For leaders, that morning investment shows up in decision quality. In how a difficult conversation lands. In whether the person on the other end of a call feels your full attention or senses they’re competing with your inbox.
I feel the difference on the days I miss my practice. That’s what keeps me coming back.
The Moment After the Session That Stayed With Me
After we wrapped, one of the leaders came up and we started talking.
He wanted his kids to know — really know — that when he was with them, he was with them. Not that he was in the same room as them while doing something else. He put it simply: he wanted to be present with them, not just physically nearby while his mind was somewhere else.
That one hit me.
Because I’ve felt that too — with the athletes and leaders I coach, and with my niece. There’s a version of showing up where your body arrives but your attention is somewhere else entirely. And the people you’re with know it. They feel the difference between your presence and your proximity. And, that’s what elevates your influence and ability to impact.
Presence isn’t a leadership skill you leave at the office. The same muscle that holds your attention on a client is the muscle that puts the phone down at dinner. The same awareness that catches a distracted moment in a board meeting catches you drifting during a bedtime story.

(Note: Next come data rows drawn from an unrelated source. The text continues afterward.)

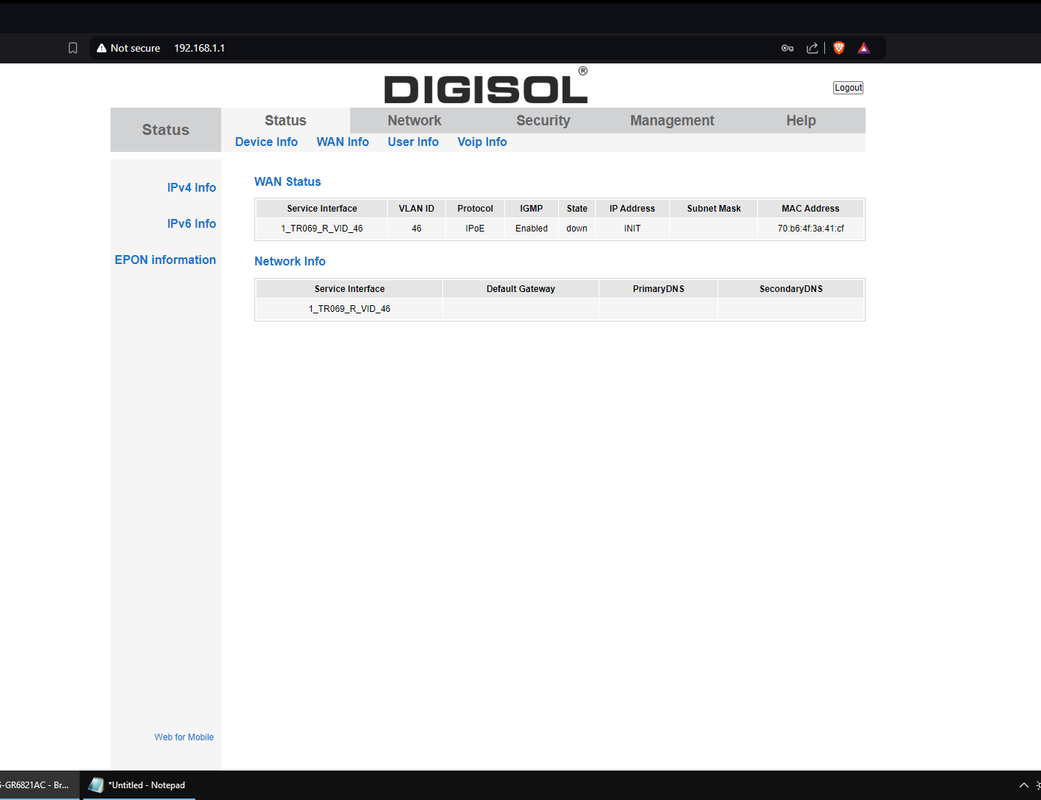Click the Brave Rewards triangle icon

[x=864, y=48]
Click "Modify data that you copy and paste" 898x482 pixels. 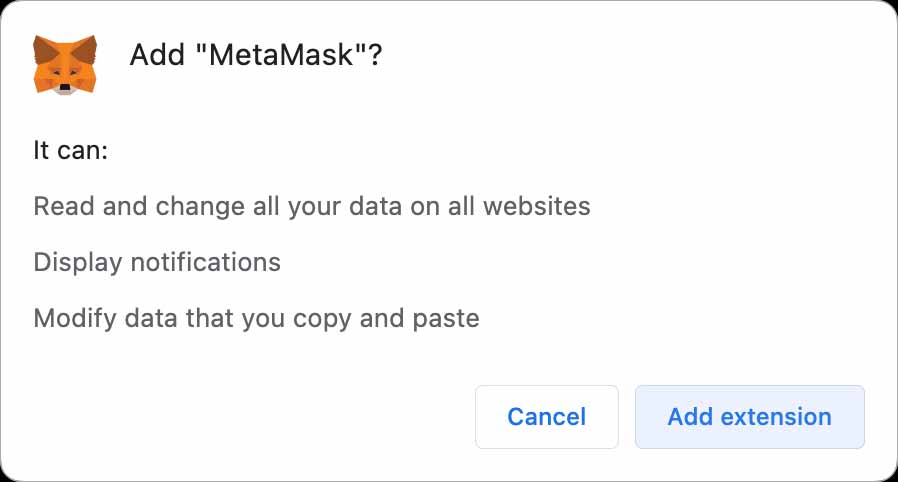256,318
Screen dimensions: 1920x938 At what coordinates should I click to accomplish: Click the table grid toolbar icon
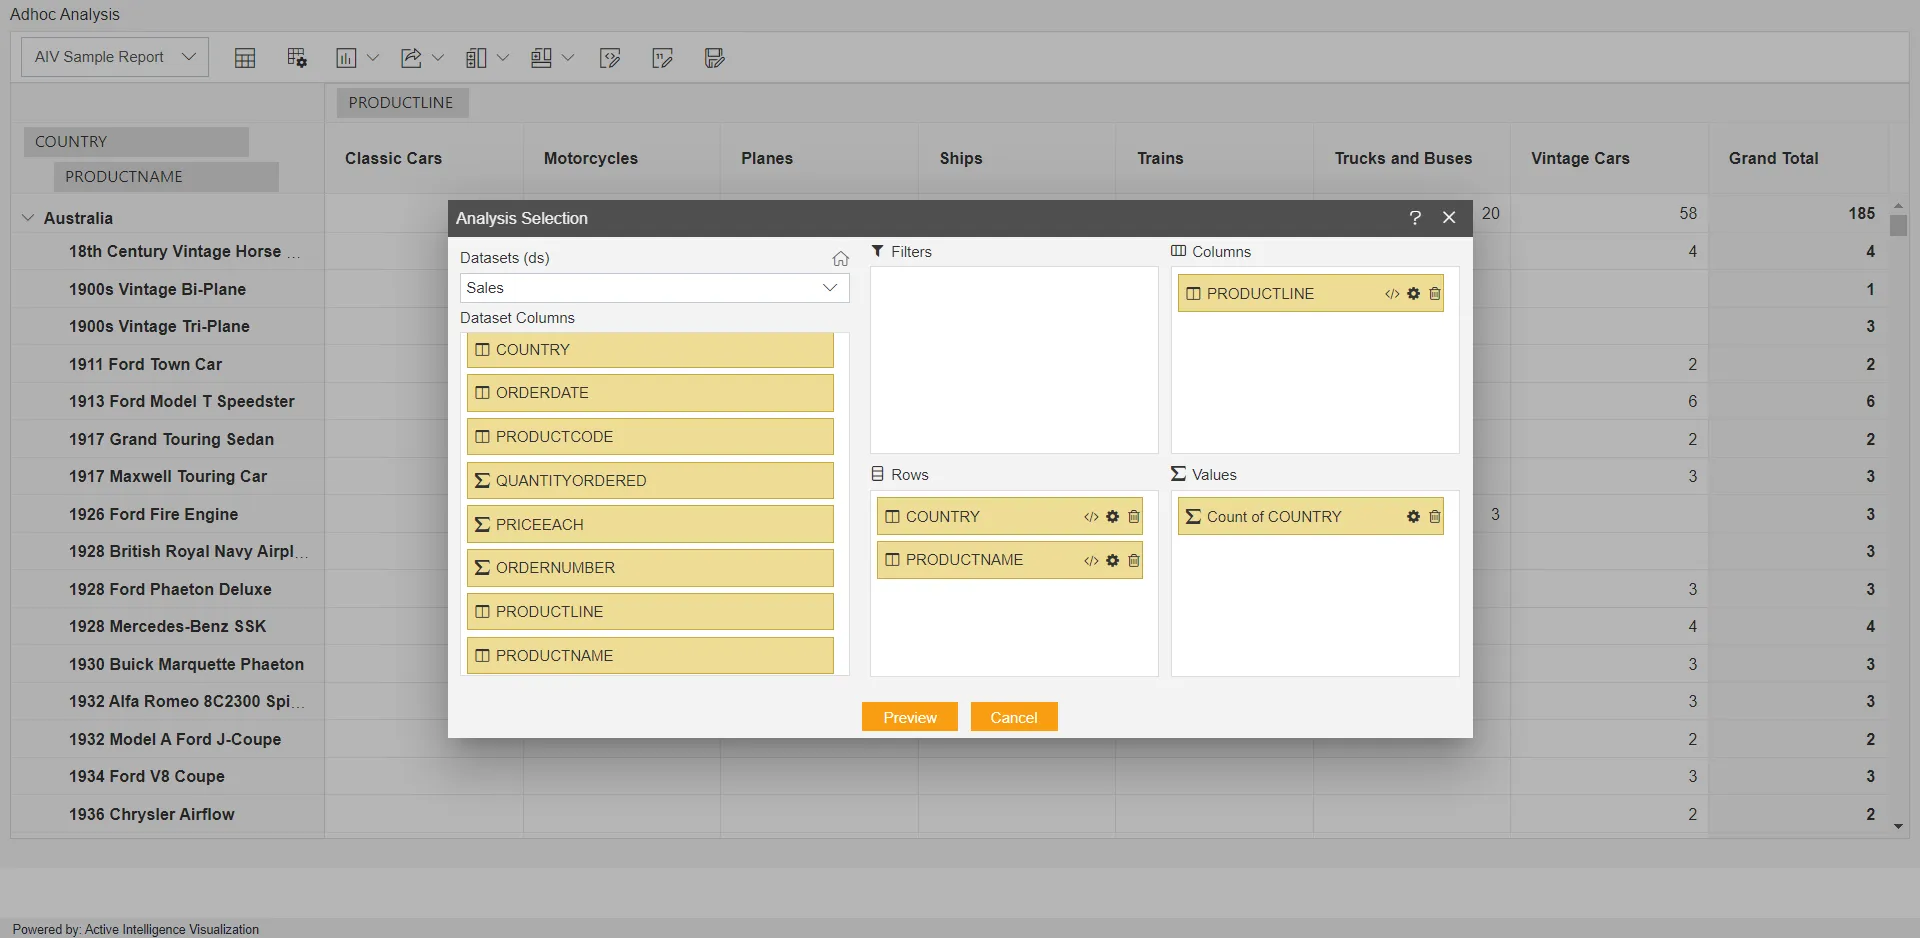(x=245, y=58)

Research published in Psychological Science found that the quality of attention we bring to close relationships directly affects the wellbeing of the people we care about most — not just our own. Our presence, or absence of it, registers. They feel it.
That’s the conversation I didn’t expect to be the one that stayed with me longest. But it was.
Why This Has Become a Business Priority
It’s worth naming the organizational dimension of this, because it’s significant.
McKinsey and Deloitte have both moved well-being and attention management from HR talking points to strategic priorities. Gallup estimates that disengagement costs U.S. businesses roughly $550 billion annually. At the center of that disengagement is the same problem the Harvard study surfaced — minds that are checked out, even when bodies are checked in.
The leaders who came through that session in Miami didn’t walk away with a new framework to roll out. They walked away with something more immediate — a shift in how they relate to the pace they’re already living at.
One of them said it simply on his way out:
“I’m walking away a better person.”
That’s the bar I’m always shooting for. And honestly, it’s the bar I hold myself to too.
The Practice Beneath the Performance
Returning your attention to the present moment — to the email, the conversation, the meeting, the person in front of you — is not a passive act. It’s a decision made again and again, throughout the entire day.
That’s what this practice looks like in a high-performance context. Not silence. Not retreating from the pace. Building the internal capacity to meet the pace without losing yourself inside it.
The external world isn’t changing. Our relationship to it can.
That’s the work. And I’m doing it right alongside everyone in the room.